-- Source material follows --

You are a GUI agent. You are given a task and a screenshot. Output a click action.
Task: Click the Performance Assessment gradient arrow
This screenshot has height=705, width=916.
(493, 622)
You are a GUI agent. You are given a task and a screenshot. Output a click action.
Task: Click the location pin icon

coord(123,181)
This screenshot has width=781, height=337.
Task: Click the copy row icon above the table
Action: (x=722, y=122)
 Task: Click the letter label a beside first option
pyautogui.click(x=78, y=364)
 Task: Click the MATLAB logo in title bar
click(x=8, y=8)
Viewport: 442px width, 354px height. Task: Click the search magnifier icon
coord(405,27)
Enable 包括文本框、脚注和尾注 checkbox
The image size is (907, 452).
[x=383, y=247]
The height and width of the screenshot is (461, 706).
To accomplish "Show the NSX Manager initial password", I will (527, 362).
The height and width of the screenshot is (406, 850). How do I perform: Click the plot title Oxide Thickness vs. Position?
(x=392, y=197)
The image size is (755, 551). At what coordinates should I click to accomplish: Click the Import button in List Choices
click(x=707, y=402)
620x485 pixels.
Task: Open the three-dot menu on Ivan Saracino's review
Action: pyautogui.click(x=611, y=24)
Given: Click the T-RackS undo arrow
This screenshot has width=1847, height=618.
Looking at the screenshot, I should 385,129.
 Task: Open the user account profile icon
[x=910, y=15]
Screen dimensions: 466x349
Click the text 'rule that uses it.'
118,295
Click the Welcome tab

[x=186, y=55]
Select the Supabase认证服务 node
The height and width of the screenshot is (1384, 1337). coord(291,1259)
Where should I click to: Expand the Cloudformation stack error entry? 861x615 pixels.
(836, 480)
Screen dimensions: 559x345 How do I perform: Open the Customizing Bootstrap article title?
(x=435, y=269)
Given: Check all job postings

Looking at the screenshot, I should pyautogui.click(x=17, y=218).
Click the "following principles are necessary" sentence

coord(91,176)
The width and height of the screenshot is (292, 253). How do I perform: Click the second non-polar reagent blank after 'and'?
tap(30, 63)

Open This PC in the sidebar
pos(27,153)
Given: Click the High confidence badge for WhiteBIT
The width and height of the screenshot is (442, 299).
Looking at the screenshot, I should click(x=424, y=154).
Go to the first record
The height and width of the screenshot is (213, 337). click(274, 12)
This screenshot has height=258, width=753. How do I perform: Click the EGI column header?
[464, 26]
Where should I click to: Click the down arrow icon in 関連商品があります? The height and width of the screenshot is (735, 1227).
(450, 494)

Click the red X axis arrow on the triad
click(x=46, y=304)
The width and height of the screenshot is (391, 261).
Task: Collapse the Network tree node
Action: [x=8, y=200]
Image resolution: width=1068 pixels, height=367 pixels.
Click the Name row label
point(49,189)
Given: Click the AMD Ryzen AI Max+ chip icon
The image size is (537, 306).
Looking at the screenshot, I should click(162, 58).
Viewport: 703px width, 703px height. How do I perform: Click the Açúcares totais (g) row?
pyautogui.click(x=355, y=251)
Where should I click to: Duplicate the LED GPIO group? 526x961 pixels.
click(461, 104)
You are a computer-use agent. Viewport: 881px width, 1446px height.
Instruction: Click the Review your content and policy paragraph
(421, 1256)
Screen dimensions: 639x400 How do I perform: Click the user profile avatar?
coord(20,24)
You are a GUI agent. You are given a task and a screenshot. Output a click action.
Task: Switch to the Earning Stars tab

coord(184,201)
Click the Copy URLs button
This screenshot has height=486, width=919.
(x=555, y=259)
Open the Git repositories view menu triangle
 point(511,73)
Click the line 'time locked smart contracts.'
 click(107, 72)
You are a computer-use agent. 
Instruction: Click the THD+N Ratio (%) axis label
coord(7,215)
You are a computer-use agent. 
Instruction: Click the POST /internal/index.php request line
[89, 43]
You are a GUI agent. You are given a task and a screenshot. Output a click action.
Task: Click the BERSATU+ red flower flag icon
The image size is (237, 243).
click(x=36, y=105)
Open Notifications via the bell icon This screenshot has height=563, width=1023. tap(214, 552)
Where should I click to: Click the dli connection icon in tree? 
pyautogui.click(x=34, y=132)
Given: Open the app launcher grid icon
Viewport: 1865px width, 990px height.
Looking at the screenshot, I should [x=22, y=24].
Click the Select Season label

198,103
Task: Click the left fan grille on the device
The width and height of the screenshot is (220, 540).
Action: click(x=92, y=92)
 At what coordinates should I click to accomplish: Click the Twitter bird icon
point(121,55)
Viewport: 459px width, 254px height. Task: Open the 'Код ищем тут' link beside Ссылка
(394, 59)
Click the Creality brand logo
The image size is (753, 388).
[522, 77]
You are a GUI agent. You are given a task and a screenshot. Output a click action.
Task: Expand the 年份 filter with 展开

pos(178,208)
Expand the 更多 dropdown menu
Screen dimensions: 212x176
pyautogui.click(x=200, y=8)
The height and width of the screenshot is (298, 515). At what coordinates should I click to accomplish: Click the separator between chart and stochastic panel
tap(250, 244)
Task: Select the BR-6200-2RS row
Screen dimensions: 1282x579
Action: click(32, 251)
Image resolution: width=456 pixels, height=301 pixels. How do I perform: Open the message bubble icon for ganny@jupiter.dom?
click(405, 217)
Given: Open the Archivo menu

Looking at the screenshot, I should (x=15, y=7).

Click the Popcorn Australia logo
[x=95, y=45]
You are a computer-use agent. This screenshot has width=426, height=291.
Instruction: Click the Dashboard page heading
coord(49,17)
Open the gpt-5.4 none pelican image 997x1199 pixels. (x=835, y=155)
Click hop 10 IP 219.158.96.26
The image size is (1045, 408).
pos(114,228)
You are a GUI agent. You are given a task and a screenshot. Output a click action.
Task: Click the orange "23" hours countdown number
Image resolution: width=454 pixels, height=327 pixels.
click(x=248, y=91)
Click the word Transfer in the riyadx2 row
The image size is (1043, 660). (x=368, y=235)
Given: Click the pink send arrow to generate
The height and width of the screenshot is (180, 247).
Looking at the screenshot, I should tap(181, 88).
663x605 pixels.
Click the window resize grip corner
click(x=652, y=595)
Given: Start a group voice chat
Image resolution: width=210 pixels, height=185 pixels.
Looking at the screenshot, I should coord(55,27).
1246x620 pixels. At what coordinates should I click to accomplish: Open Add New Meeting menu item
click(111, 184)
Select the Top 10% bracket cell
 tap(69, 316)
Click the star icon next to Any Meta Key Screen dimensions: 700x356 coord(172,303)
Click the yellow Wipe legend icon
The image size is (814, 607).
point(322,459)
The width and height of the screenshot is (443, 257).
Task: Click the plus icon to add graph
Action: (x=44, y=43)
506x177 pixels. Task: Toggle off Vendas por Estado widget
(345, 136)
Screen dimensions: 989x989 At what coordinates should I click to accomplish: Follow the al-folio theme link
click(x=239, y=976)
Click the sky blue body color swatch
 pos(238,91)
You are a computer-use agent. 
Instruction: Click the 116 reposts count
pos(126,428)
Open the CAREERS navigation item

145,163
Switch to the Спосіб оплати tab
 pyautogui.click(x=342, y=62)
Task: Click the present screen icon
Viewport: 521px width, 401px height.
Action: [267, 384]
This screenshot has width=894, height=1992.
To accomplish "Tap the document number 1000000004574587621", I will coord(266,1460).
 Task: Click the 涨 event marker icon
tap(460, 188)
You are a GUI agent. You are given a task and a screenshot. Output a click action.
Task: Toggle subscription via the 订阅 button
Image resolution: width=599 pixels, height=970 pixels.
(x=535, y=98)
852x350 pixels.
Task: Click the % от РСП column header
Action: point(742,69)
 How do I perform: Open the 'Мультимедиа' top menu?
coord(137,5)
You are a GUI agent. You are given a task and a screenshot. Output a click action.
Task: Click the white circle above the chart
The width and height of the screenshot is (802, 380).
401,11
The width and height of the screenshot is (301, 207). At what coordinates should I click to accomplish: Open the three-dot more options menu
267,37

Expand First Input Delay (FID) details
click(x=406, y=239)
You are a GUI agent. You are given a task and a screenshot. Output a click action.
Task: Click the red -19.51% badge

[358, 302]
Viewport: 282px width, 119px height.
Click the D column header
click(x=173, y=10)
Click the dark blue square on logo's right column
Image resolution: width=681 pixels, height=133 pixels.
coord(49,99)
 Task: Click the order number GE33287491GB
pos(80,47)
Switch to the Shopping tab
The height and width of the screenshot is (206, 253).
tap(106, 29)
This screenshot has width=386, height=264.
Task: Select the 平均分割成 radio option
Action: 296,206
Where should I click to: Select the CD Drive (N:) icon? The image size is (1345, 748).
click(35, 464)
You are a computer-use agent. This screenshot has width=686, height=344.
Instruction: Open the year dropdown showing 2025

-- Source material concluded --

§ **Exercise details**: The word "will" appears in some lines above. Return every one of those lines.

§ **Solution for this problem**:
To accomplish "Show the NSX Manager initial password", I will (527, 362).
To accomplish "Tap the document number 1000000004574587621", I will coord(266,1460).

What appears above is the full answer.